If you don’t have a discussion about your addiction with your partner, you risk losing their trust. Worse, you risk making that person an unwitting enabler in a potential relapse.
After you have an initial conversation with your partner, seek assistance with answering the inevitable questions. A counselor can help you both understand the impact of your addiction on your relationship and vice versa.
4. Mental Health Issues
Many people suffer from mental health issues, including eating disorders, depression, obsessive-compulsive behavior, PTSD and more. The stigma associated with mental health conditions prompts many people to remain silent about having one.
There’s no law that says you have to disclose a mental health diagnosis to a partner. And you certainly have to be ready to talk about it if you decide to. But having this discussion is still the right thing to do. Having your partner understand the condition might even take some stress off you.
Again, this isn’t a first-date conversation. In fact, it might be helpful if the first conversation you have is with your mental health professional. Your therapist can help you decide when to disclose your condition to your partner and how best to handle it.
The National Alliance on Mental Illness suggests there are three likely reactions to this disclosure. Some partners won’t consider it an issue. For others, it will end the relationship, which — painful as this is — might be a reason to have the conversation early.
The third reaction is curiosity about the diagnosis. Your partner may want to learn more about the condition, your treatment, its triggers and any long-term impact.
It’s unlikely that you could conceal a mental health diagnosis from a partner forever. This is especially true if you take medication for it, undergo therapy or experience episodes.

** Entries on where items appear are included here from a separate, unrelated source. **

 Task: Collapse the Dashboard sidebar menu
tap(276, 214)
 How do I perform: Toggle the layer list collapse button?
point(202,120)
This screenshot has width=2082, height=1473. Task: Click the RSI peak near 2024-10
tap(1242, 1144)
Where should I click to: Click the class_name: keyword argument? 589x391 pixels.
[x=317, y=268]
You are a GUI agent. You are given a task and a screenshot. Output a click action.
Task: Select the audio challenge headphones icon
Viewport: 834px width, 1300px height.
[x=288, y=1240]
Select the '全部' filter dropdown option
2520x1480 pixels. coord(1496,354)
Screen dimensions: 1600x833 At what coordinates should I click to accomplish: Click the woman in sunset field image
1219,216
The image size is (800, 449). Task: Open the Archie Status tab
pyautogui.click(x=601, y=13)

You might be relieved when the issue is out in the open. If this partner is “the one,” you may feel even more supported.
5. Chronic Disease
A lot of people suffer from chronic disease, especially as they age. Effectively managing a chronic condition is vital in whatever stage of life it occurs. This means that trying to hide one from your partner isn’t a good idea for either of you.
If you’re managing Type 1 diabetes, for example, you have to avoid intake of too much sugar or alcohol. That might make getting a heart-shaped box of chocolates and bottle of champagne an awkward moment on Valentine’s Day.
Other autoimmune disorders, such as Crohn’s disease, rheumatoid arthritis, lupus and multiple sclerosis can be controlled. However, some require medications, including steroids, with serious side effects. Others can’t be controlled forever and will result in physical disability at some point.
This is something your partner needs to understand so they can be prepared to care for you should the necessity arise. If they’re not able or willing to do so, it’s better you know this painful truth sooner rather than later. You’ll have to make other arrangements for your long-term care when you’re still in a position to do so.
When it comes to chronic disease, you might have the diagnosis, but both of you need to deal with it. You can’t do that if you don’t have the necessary conversation.
Talk About It
None of these health issues makes you less desirable. They do, however, have a lifetime effect on your health, which affects your partner’s life as well.
Talking about health issues won’t be easy. If your partner is worth having around for the long haul, however, the conversations will be worth it.